Sunday XXVI: Practice mercy and do welcome the sinner

September 29, 2024.

“Now John answered Him, saying, “Teacher, we saw someone who does not follow us casting out demons in Your name, and we forbade him because he does not follow us.” But Jesus said, “Do not forbid him, for no one who works a miracle in My name can soon afterward speak evil of Me. For he who is not against us is on our side.”  (Mark 9, 38-40)

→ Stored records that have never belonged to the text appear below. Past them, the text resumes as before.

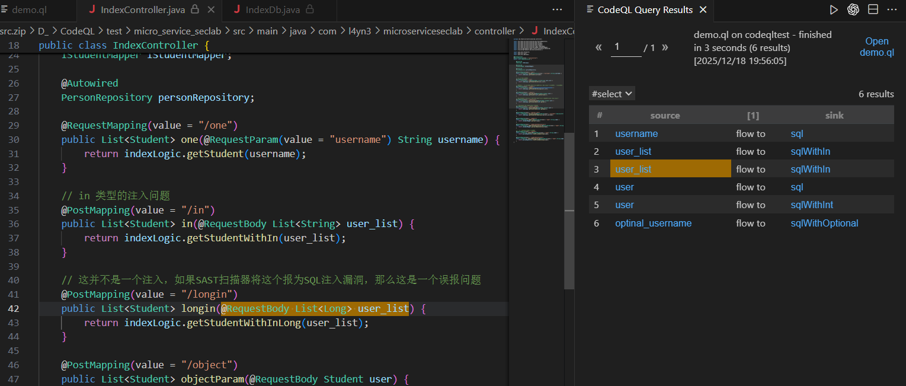Open the ChatGPT icon in the toolbar
Image resolution: width=906 pixels, height=386 pixels.
pyautogui.click(x=853, y=9)
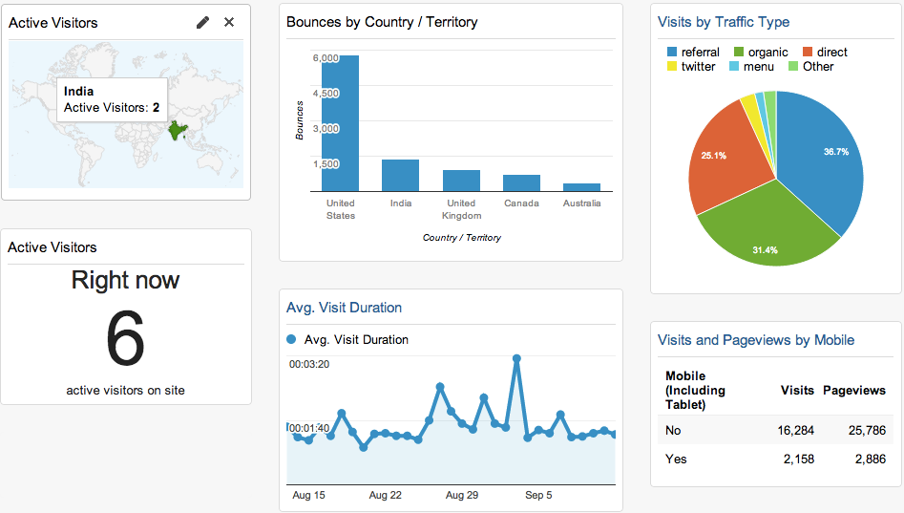Select the Yes row in mobile table
Viewport: 904px width, 513px height.
(x=775, y=459)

         This week’s Word of Life invites us to put in to practice the virtue currently in fashion of “tolerance”, but understood in a Christian way.  There is room for everyone in the Church – Jesus tells his disciples – because everyone fits in the living Heart of the Father, everyone including the most notorious sinners. This must lead us to an attitude of acceptance and not rejection; of comprehension of our fellowman including his weaknesses and sins. However, this comprehension – and here is where differentiate ourselves from the secular way of living tolerance – doesn’t mean we have to agree with those who are wrong, that we have to say that evil doesn’t exist or that, lead by our understanding of the sinner, we must say that what he does doesn’t matter and he can keep sinning. Christ, who is always our role model, ate with the public sinners of his time – the Roman tax collectors and the prostitutes – and didn’t shrink from confronting a hypocritical Puritan society to defend an adulterer that was going to be stoned. However, to the tax collectors he said stop stealing, to the prostitutes earn an honest living, and to the adulterer sin no more. Let us be firm about the sin and tolerant and merciful with the sinner. It is enough that he repents, so that he changes, that he wants to change, to already receive the embrace of the Father. We can’t forget, everyone fits in the Church, provided that they want to be saints, although they aren’t yet. Thanks to this we all fit.

Intention: Practice mercy and a well understood tolerance that consists in accepting legitimate differences between us and our fellowmen. Don’t accept the sin but do welcome the sinner.